Patient payment responsibility increases 11% in 2017

March 7, 2018

A new TransUnion Healthcare analysis revealed that patients experienced an 11% increase in average out-of-pocket costs during 2017, rising from $1,630 in Q4 2016 to $1,813 in Q4 2017. The analysis also revealed that in 2017, on average, 49% of patient out-of-pocket costs per healthcare visit were below $500; 39% were $501-$1,000; and 12% were more than $1,000.

The results were released March 5 at the 2018 HIMSS Conference, where TransUnion’s Jonathan Wiik is presenting findings from his book,  “Healthcare Revolution: The Patient Is the New Payer.” The book explores how the financing and delivery of healthcare has been impacted by major shifts in coverage, payments and legislation.

“Increasing healthcare costs and patient responsibility is a continuing trend that does not seem to be slowing anytime in the near future,” said Wiik, principal of healthcare strategy at TransUnion Healthcare. “Given the increased payment responsibility, being able to determine a patients’ ability to pay is increasingly important for hospitals. In order to allow patients to focus on getting the care they need, healthcare providers need processes and tools in place to help patients meet their financial obligations and to establish funding mechanisms that will benefit both the patient and provider.”

The need is supported by a 2016 Federal Reserve Economic Report of household income, which found 35% of adults would be unable to make all of their other bill payments in full if faced with a $400 emergency.
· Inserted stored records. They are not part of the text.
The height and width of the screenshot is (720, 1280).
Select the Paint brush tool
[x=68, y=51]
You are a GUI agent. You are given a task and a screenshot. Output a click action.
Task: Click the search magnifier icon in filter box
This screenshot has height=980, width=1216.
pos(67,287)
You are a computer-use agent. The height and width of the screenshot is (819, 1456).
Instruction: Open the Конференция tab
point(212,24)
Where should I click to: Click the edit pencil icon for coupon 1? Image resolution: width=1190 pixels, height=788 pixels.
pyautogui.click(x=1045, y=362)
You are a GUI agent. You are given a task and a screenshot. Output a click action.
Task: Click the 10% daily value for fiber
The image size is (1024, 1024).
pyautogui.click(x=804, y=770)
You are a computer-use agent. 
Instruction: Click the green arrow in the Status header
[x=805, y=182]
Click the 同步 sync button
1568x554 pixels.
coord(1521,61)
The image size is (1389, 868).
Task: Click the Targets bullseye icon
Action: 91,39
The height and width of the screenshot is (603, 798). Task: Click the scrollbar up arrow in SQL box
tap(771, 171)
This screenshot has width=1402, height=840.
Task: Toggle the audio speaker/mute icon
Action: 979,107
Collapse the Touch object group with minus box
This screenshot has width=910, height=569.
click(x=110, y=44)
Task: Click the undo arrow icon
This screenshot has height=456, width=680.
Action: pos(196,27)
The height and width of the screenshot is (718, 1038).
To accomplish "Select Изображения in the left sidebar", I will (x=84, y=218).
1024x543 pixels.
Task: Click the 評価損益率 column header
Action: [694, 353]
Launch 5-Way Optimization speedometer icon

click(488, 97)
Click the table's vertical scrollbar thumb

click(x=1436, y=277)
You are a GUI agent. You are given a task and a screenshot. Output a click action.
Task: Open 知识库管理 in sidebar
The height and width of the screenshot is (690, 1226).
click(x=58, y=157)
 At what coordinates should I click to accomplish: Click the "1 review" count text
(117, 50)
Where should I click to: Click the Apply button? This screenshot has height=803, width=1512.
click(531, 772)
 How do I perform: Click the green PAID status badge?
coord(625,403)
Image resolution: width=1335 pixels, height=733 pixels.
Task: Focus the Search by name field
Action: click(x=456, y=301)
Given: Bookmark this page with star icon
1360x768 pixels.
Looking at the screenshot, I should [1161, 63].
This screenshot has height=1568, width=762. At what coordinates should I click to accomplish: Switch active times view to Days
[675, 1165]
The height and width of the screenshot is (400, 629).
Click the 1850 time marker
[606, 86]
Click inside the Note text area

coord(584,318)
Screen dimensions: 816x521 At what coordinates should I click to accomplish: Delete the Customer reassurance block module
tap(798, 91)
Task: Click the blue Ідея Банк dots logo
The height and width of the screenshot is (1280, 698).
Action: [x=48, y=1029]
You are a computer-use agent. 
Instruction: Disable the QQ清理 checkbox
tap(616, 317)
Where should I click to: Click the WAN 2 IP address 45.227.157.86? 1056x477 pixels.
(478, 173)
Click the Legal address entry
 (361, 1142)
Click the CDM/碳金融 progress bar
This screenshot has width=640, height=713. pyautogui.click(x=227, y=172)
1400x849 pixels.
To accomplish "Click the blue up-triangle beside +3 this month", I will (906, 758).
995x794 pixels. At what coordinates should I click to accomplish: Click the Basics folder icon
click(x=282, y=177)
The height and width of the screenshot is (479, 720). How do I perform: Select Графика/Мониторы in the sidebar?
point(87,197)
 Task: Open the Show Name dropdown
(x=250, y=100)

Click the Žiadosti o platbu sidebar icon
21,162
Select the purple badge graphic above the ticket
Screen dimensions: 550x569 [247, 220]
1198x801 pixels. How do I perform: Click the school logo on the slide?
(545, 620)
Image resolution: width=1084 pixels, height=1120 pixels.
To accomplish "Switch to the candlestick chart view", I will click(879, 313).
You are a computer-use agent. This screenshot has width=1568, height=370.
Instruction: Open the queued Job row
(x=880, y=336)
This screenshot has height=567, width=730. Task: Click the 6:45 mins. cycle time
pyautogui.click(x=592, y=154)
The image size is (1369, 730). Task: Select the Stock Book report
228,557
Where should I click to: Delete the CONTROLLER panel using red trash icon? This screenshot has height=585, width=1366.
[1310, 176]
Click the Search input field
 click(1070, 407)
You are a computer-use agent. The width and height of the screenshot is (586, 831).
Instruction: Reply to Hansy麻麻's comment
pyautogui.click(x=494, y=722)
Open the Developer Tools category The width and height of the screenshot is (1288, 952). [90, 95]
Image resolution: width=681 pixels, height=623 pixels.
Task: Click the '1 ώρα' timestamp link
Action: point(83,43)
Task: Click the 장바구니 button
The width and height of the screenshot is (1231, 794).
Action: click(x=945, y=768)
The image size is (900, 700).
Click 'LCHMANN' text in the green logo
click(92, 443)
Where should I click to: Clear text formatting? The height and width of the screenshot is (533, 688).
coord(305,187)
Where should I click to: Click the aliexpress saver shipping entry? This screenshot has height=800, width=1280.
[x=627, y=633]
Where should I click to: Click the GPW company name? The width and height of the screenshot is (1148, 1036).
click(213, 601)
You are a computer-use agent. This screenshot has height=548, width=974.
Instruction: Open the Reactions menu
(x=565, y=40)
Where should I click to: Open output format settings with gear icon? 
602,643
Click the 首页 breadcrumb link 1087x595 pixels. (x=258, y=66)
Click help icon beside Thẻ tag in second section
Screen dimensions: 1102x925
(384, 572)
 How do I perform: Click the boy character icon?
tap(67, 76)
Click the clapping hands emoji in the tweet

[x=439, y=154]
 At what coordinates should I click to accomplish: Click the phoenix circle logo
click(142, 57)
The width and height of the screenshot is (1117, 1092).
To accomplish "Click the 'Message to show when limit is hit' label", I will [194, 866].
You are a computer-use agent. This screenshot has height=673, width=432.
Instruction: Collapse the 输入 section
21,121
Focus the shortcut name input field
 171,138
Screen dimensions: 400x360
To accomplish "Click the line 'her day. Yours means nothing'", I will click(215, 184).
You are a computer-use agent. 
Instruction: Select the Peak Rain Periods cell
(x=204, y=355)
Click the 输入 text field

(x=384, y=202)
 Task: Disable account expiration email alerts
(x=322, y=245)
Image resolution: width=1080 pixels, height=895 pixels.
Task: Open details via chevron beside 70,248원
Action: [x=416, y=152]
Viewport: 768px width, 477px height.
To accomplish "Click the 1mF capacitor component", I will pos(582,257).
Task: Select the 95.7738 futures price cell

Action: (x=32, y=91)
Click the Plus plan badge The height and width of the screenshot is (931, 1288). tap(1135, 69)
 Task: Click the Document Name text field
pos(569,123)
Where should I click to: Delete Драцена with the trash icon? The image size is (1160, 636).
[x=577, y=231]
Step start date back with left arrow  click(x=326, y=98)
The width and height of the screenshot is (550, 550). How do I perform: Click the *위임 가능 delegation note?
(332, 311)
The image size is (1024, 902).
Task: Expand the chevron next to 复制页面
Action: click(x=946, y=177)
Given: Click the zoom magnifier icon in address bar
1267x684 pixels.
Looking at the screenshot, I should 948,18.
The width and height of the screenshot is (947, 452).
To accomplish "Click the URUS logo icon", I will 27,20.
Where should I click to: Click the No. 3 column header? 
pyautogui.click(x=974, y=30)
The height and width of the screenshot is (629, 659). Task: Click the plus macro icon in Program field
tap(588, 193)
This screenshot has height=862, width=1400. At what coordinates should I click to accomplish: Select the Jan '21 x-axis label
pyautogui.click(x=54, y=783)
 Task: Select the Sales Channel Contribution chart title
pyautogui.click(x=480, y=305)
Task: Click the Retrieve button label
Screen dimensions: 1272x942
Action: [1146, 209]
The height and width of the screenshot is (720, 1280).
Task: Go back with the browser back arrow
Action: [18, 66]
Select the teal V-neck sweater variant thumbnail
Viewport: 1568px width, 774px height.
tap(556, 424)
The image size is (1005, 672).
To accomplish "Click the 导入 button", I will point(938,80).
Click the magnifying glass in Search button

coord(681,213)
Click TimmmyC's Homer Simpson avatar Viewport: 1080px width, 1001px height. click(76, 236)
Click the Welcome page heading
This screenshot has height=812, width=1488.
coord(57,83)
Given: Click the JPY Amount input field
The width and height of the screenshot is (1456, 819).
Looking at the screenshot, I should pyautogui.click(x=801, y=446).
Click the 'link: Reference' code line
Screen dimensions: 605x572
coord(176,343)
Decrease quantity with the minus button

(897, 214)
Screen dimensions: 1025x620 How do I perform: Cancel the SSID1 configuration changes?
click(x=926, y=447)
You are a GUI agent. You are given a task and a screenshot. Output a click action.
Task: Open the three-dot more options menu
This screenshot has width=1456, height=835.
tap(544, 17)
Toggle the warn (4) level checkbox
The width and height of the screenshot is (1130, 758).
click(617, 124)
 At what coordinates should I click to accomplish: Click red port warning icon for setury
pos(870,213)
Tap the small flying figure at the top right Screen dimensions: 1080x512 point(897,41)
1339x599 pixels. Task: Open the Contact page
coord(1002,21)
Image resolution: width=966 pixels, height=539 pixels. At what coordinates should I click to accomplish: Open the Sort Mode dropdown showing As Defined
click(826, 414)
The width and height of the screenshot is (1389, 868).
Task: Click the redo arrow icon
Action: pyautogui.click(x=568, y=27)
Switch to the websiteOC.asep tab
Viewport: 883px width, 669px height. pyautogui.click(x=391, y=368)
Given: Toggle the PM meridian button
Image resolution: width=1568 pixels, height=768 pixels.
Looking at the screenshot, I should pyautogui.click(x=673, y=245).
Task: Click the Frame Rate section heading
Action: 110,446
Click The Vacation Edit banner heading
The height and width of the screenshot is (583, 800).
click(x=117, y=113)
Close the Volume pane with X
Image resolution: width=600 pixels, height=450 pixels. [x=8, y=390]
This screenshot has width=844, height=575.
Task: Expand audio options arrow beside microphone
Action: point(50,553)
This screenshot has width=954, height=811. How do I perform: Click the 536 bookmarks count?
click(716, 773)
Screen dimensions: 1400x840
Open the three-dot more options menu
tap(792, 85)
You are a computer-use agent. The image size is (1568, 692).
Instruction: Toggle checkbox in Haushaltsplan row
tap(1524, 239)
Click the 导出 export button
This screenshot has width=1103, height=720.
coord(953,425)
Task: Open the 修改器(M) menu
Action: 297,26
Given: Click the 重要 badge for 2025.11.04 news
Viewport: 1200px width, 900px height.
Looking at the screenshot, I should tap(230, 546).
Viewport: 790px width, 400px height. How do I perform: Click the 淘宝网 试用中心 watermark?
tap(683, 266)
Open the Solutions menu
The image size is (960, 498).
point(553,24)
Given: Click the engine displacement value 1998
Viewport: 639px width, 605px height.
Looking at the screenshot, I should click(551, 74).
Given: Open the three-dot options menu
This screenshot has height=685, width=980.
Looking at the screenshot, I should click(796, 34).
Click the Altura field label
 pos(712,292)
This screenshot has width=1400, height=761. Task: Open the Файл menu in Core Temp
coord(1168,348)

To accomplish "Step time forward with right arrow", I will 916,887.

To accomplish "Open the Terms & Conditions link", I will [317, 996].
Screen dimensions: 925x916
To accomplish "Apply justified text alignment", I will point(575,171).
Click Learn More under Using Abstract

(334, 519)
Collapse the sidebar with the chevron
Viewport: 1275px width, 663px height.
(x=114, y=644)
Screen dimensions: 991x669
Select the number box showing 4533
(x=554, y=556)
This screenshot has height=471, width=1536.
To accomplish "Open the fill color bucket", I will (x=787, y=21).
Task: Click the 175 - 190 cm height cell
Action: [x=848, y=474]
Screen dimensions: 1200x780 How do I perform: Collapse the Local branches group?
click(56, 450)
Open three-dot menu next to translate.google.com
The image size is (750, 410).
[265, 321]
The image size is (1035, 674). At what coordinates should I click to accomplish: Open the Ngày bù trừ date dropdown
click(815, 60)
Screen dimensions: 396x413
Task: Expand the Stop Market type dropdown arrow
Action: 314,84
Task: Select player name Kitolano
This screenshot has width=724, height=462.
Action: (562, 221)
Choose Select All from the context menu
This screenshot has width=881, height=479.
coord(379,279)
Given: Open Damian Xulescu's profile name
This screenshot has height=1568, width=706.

TransUnion Healthcare’s analysis also found that costs for major procedures are not abating. Medical specialties with the highest out-of-pocket cost estimates for patients, included: Orthopedics ($1,663), Plastic Surgery ($1,566), Urology ($1,415) and Neurology ($1,241), all of which are above the $1,000 average across all specialties in Q4 2017.

With millions of dollars of unpaid medical bills, many hospitals are instituting processes to protect their revenue. TransUnion Healthcare’s insurance discovery solutions have helped hospitals, health systems and physician offices recover insurance payments, which previously would have been categorized as bad debt or charity care.

Transunion Healthcare also works with hospitals to stratify their bad-debt portfolio through its Financial Clearinghouse suite of solutions, which determine charity eligibility, ability and likelihood (propensity) to pay.